--- ACTIVITY ---
Leaving out the pictures, please retype each record exactly.

Entries taken from a collection:
..........

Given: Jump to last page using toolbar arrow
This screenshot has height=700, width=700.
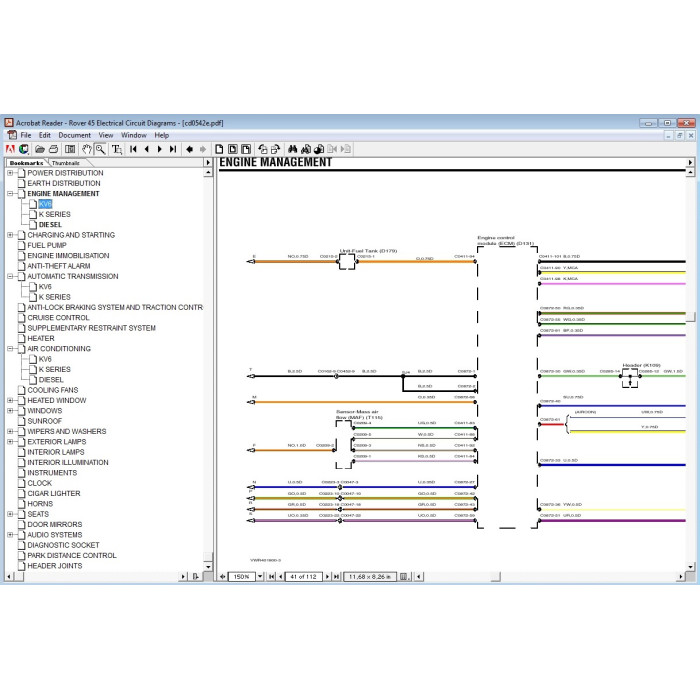Looking at the screenshot, I should (x=173, y=149).
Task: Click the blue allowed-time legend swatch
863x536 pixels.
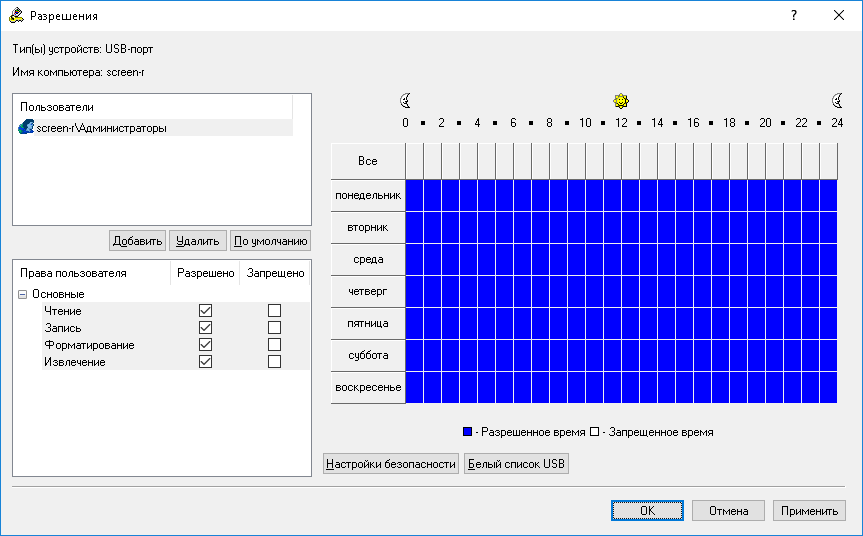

..........

--- SOLUTION FOR THIS EXERCISE ---
Given: Jump to last page using toolbar arrow
This screenshot has height=700, width=700.
Looking at the screenshot, I should (x=173, y=149).
Task: Click the blue allowed-time legend swatch
863x536 pixels.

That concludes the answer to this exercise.